With the same pieces he reconstructs the two polygons.

In this table you will see different puzzles. The objective is, with each set of pieces, to form the two drawn polygons.

cornella_sala_geometria

The Dudeney Clothing Merchant Puzzle

In the 1907 book "The Canterbury Puzzles, and Other Curious Problems," the mathematician Henry Ernest Dudeney proposes the following problem:

It is about cutting a piece of clothing in the form of an equilateral triangle into four pieces to make a square.

The solution is particularly interesting, since the pieces can be articulated to form the two polygons as shown by the animation.

The general case

The puzzle of transforming a triangle into a square and the others in this table are particular cases of a more general mathematical result:

Given two polygons of the same area, there is always a dissection in a finite number of pieces that allows, reorganizing them, to form each of the two polygons.

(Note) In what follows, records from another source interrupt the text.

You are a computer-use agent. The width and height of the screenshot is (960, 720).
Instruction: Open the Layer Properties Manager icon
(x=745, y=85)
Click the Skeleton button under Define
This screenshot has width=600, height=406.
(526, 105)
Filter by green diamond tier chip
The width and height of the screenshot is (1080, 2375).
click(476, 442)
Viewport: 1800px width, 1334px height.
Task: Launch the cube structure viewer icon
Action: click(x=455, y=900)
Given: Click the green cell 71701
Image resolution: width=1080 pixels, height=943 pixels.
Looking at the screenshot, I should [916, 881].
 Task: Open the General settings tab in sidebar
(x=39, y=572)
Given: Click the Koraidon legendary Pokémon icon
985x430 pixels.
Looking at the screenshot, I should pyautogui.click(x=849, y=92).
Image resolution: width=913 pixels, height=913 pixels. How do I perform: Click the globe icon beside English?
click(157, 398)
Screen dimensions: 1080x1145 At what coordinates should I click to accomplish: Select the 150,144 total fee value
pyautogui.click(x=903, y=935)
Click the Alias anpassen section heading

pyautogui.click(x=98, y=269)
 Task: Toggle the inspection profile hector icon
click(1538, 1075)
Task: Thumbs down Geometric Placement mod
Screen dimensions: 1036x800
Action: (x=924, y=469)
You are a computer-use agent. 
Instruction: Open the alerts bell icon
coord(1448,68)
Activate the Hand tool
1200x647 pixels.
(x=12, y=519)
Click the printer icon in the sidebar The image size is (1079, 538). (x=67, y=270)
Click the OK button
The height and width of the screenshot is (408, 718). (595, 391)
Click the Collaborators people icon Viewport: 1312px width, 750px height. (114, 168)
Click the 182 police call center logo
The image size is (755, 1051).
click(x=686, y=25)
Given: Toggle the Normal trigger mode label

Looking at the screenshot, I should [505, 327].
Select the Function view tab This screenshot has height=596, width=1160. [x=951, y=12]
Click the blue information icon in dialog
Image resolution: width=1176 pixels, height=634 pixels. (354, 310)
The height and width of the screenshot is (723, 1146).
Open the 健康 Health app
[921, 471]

It is wallace–Bolyai–Gerwien's theorem, named after why it was independently demonstrated by these three mathematicians.

The theorem says that dissection exists, but does not say how to make it or how many pieces to cut.  The way to do it is different in each case. More than one way to do this has often been discovered, however, the most interesting are those that use the least pieces.  This page contains the dissections with fewer known pieces.

The fact that there is always a dissection for any pair of polygons with the same area may seem like something very obvious, but surprisingly, the question analogous to dimension three has a negative response. Given two polyhedres with the same volume, it is not always possible to make a dissection in pieces of a polyhedrh that allow the other to be reconstructed.

Other Modules

In this module the circumferences of different sizes can roll on another fixed, the gears allow to do it without slipping. The curves obtained are hypocycloids (if rolled inside) and hypocycloids (if rolled on the outside). Depending on the relative sizes of the fixed circumference and the one that rolls, the different types of these curves are obtained.

The 5 pieces of wood of different shades with which this cone is built show the 4 types of sections: Circumference, ellipse, parabola and hyperbola.

The first part consists of a gear of 50 teeth inside which can rotate a circle of 25 teeth, the 5 color points of the circle follow the 5 diameters. The second part is a pentagonal piece with the 5 color vertices located in the same position as before. The pentagon can rotate gently thanks to the laces inserted in the trenches built as the diameters of the first part.